Lavoro richiesto: Raccogli e ricopia ogni riga qui sotto in cui compare la parola "height".

Dati da usare:
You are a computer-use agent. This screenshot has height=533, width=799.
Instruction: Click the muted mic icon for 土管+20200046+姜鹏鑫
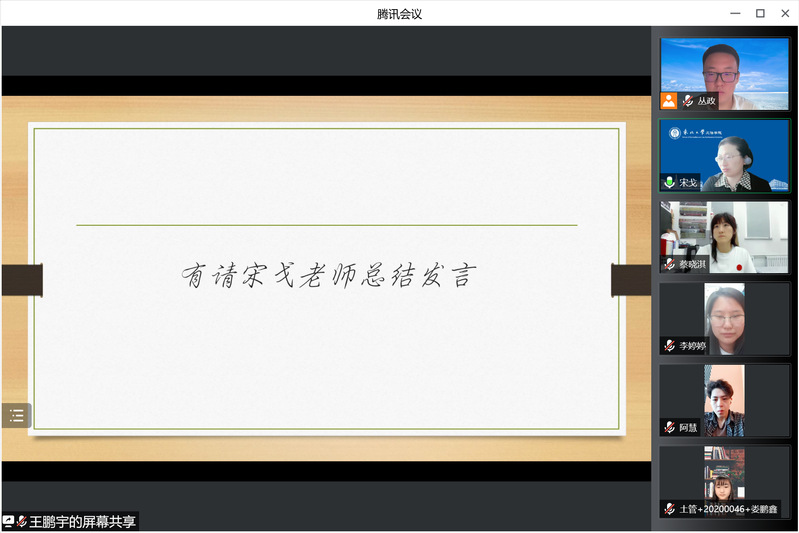tap(669, 509)
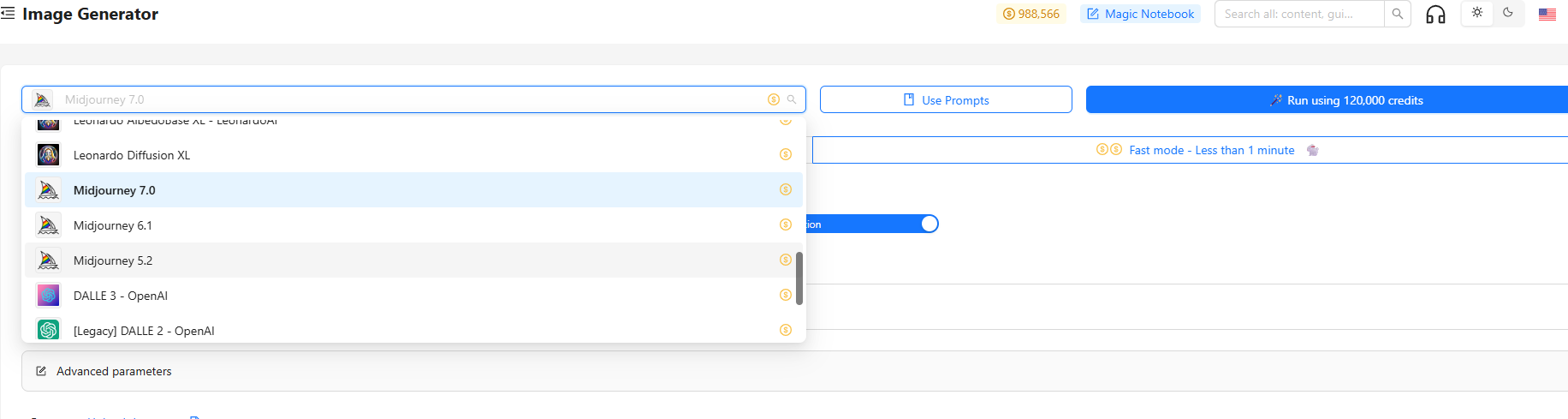
Task: Click the 988,566 credits balance badge
Action: [1030, 14]
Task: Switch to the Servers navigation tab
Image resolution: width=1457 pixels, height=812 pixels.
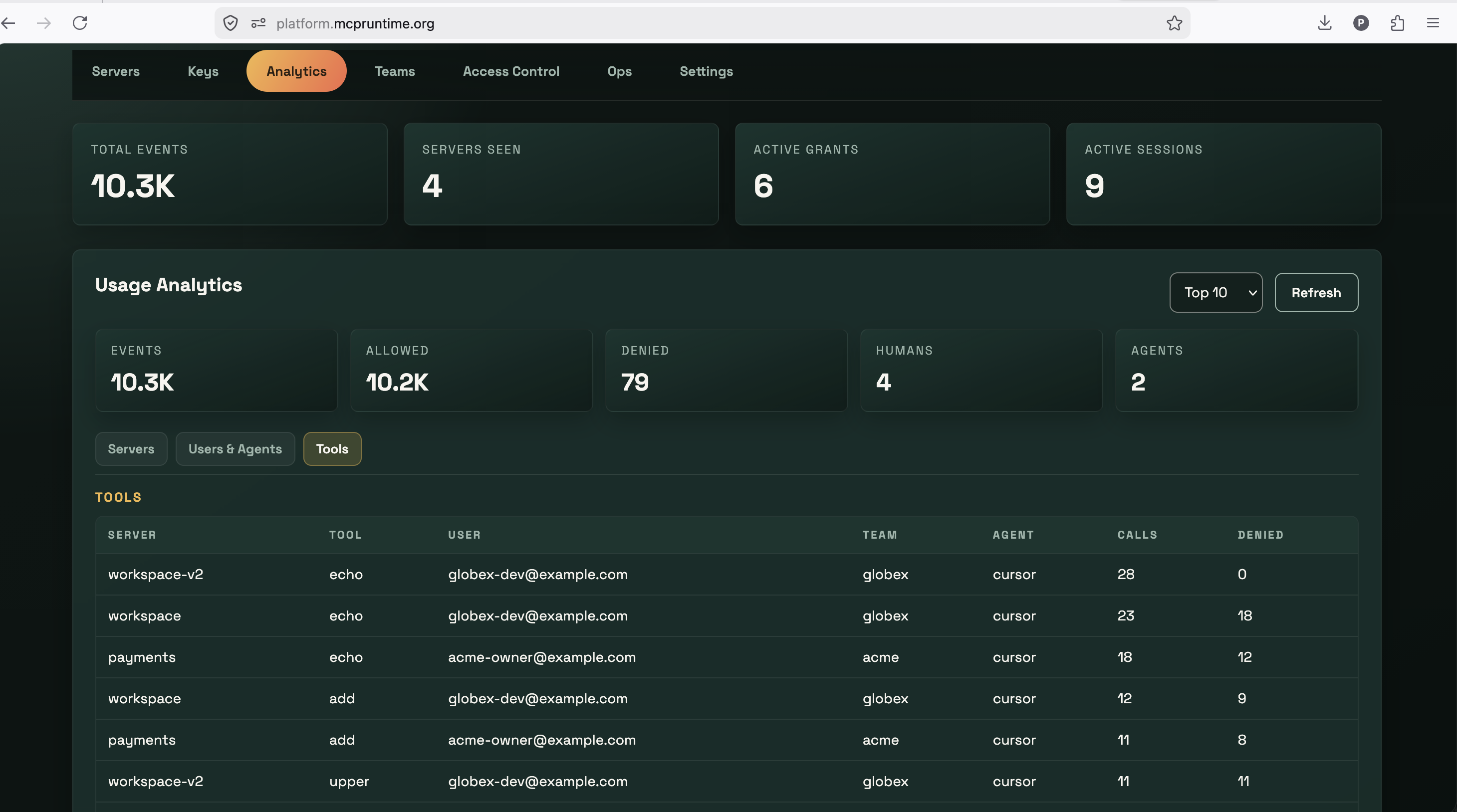Action: [x=116, y=71]
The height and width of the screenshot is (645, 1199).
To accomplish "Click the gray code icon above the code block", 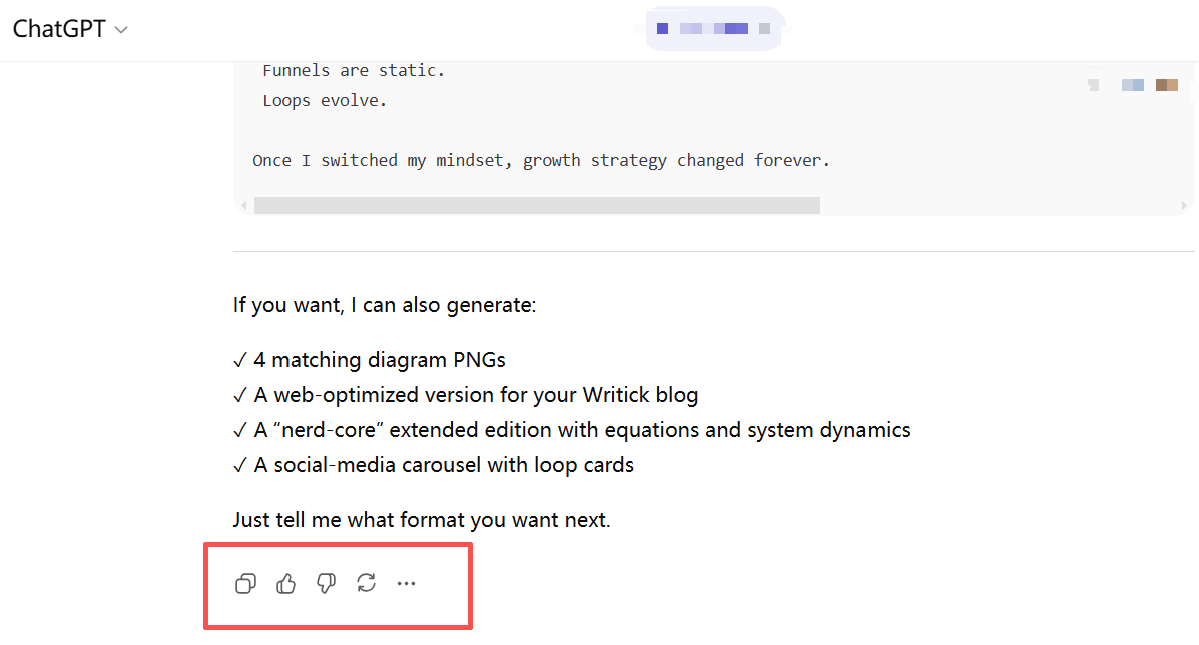I will click(x=1093, y=84).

Risposta completa:
You are a computer-use agent. This screenshot has height=533, width=799.
Image resolution: width=1457 pixels, height=812 pixels.
The height and width of the screenshot is (645, 1199).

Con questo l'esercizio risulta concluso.